The news that Mike Kosterlitz had been awarded the Nobel Prize in Physics together with David Thouless and Duncan Haldane made almost more noise in the climbing world than within the scientific community. The reason for this is that over the years Kosterlitz (who in 2000 had already received the prestigious Onsager award for his studies of statistical mechanics in condensed matter) has become a legendary figure in the climbing world. In particular in Italy thanks to his role, along with the likes of Motti, Grassi and others of the Nuovo mattino "new morning" climbing movement, in the discovery and development of the steep granite faces in the Orco Valley and the boulders strewn at its base. Routes such Pesce d’aprile up Aimonin, or Sole nascente on Caporal, and the famous Fessura Kosterlitz crack at the base of Sergent, were all milestones for the new form of rock climbing and are regarded, even today, as classic reference routes of that era.

Not everyone knows that well before he left his mark on the Orco cliffs, when in autumn 1969 he recevied a sholarship for the Institute of Theoretical Physics of the University of Turin, Kosterlitz was already a proficient mountaineer. He had already made one of the first ascents of Diedro Philipp on Civetta, the first repeat of the American route up the Dru in the Mont Blanc massif together with Mick Burke in 1966, and a new route up the North Face of Badile, climbed in 1968 together with Dick Isherwood. This first ascent was made by mistake, as the two had intended to repeat the Corti route but instead of traversing left, they launched directly upwards.

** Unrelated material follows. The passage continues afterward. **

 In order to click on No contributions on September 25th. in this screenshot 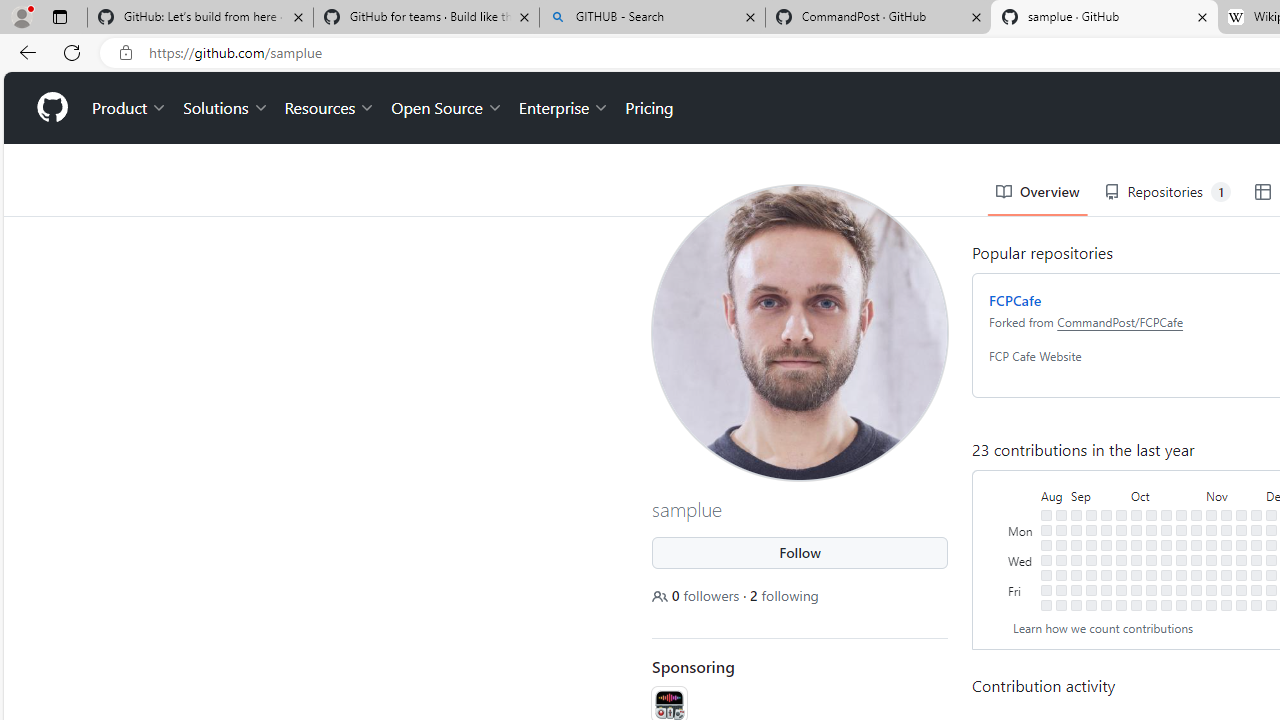, I will do `click(1121, 530)`.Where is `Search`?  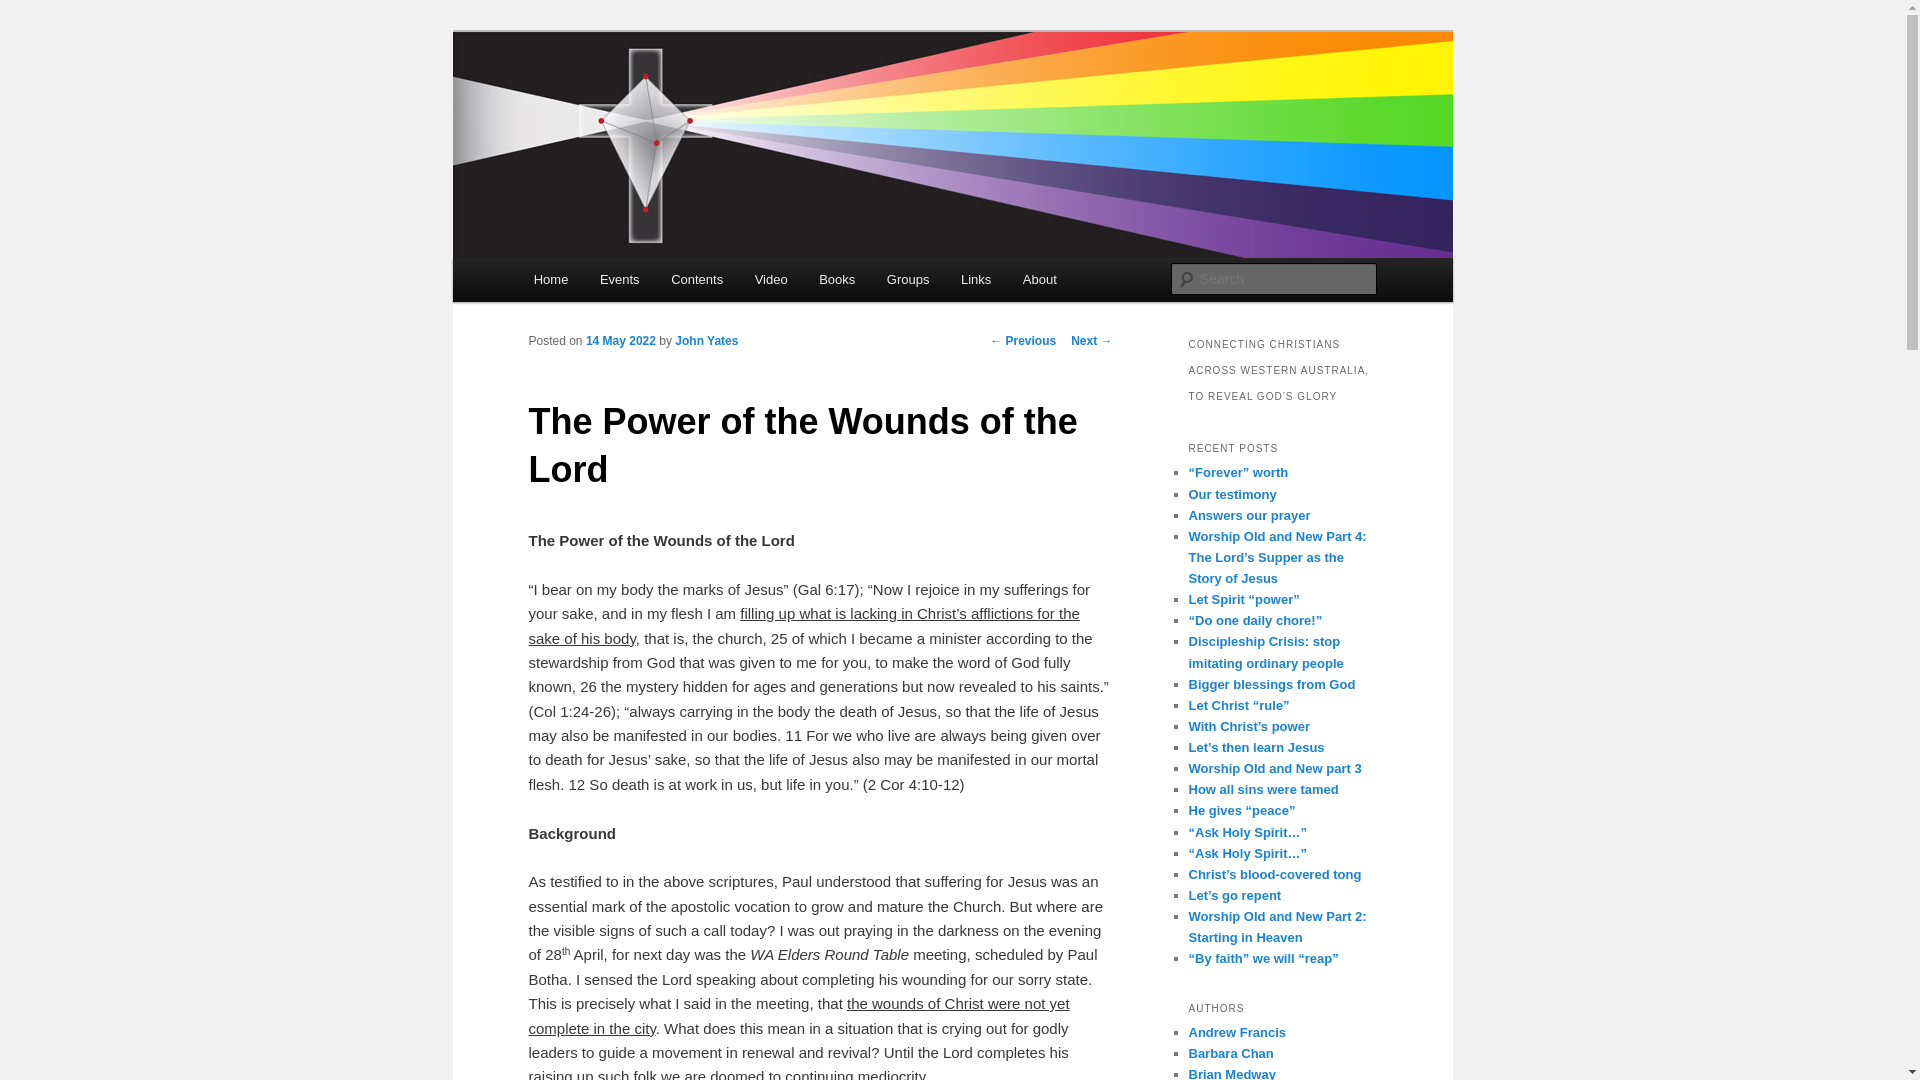
Search is located at coordinates (32, 12).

The Scotsman’s formative climbing years were marked by the difficult and pure British climbing ethics and after moving to the United States of America he continued to climb hard routes (the beautiful Kosterlitz-Highbee crack at Bugaboos bears his name for instance).

Serious health problems forced him to prematurely abandon climbing and mountaineering, and since then his life has focused on scientific research and teaching at Brown University in Providence, Rhode Island. It’s worth noting that the research that resulted in the highest award of all, topological properties of thin layers of matter that may explain peculiar phenomena such as superconductivity, were carried out at the beginning of the 1970’s; climbing, it appears, works wonders for scientific creativity - or vice versa?